> [Exercise directions]:
Print the items below without any change, starting at the line that contains "Image resolution: width=1512 pixels, height=803" and ending at the line that contains "Date is located at coordinates (855, 85).".

> [Raw data]:
Begin

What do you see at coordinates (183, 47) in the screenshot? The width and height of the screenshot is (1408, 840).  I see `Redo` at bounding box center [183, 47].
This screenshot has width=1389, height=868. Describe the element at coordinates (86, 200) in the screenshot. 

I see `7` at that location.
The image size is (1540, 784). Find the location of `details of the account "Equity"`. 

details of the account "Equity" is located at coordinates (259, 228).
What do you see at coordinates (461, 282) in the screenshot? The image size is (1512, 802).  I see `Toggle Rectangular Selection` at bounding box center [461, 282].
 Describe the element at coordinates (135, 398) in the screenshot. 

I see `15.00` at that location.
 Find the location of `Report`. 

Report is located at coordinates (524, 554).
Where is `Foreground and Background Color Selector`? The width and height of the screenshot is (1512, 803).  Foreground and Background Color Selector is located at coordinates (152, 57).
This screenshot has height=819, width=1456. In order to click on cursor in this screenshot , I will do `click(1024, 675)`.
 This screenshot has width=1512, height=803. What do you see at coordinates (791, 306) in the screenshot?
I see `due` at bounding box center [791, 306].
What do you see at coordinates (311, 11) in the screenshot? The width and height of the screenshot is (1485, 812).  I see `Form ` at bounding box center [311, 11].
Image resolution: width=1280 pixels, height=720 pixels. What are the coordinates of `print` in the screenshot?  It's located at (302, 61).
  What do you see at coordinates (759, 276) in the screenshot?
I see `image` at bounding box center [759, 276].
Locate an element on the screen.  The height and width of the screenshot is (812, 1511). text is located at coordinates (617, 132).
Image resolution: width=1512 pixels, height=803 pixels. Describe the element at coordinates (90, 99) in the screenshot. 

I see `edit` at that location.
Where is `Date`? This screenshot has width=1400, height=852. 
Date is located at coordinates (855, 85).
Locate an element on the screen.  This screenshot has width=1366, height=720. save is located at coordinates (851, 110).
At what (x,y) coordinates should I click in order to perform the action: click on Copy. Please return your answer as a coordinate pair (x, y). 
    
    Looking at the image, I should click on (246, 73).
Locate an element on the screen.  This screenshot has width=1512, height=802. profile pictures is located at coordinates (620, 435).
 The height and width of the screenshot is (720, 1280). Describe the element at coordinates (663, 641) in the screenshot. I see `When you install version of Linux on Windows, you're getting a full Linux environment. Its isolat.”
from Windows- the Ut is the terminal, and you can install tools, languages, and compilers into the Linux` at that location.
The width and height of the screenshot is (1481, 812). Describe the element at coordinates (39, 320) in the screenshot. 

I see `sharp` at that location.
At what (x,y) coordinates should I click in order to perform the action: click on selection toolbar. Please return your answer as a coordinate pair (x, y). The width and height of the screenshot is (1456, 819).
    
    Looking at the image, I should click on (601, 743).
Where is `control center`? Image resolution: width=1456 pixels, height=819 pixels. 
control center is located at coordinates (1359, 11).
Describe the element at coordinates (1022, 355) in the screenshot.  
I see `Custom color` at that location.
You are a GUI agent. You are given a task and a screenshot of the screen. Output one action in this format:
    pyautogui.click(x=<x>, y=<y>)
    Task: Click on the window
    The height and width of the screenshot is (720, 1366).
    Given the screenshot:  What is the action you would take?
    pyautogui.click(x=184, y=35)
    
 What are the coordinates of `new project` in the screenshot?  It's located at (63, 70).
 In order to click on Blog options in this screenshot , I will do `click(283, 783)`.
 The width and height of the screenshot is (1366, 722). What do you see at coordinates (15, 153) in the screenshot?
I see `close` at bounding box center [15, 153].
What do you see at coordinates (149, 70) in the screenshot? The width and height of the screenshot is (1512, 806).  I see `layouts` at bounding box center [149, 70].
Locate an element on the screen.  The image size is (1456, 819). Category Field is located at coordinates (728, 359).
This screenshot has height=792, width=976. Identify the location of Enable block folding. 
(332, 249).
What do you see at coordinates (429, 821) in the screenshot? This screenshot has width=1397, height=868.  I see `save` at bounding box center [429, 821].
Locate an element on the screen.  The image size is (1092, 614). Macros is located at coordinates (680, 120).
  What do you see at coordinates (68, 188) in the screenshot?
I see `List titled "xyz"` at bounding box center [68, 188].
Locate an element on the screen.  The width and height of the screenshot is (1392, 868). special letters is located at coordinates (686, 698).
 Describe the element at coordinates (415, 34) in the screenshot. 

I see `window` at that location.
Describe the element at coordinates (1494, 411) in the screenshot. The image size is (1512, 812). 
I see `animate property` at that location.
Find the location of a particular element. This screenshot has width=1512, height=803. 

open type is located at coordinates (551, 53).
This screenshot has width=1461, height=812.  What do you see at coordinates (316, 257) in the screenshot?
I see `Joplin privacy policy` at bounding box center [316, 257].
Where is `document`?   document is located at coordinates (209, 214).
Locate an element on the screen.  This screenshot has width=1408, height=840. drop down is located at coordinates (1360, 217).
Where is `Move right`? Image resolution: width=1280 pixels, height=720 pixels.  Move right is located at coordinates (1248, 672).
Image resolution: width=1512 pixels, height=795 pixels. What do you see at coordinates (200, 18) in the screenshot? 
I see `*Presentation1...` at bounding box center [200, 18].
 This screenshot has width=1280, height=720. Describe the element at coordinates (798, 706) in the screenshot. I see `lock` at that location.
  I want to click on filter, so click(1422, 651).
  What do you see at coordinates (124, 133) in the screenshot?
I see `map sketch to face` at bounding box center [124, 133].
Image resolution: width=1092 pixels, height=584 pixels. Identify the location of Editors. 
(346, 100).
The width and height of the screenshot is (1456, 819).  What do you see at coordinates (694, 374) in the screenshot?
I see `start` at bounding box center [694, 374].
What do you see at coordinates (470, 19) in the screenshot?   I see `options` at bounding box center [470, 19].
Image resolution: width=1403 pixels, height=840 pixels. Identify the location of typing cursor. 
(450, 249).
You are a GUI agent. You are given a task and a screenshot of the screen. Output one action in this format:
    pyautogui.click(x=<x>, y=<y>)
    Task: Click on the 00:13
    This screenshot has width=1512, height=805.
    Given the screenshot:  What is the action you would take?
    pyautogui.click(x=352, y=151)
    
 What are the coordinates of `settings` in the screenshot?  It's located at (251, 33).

End

> [Task response]:
Image resolution: width=1512 pixels, height=803 pixels. Describe the element at coordinates (90, 99) in the screenshot. 

I see `edit` at that location.
Where is `Date`? This screenshot has width=1400, height=852. 
Date is located at coordinates (855, 85).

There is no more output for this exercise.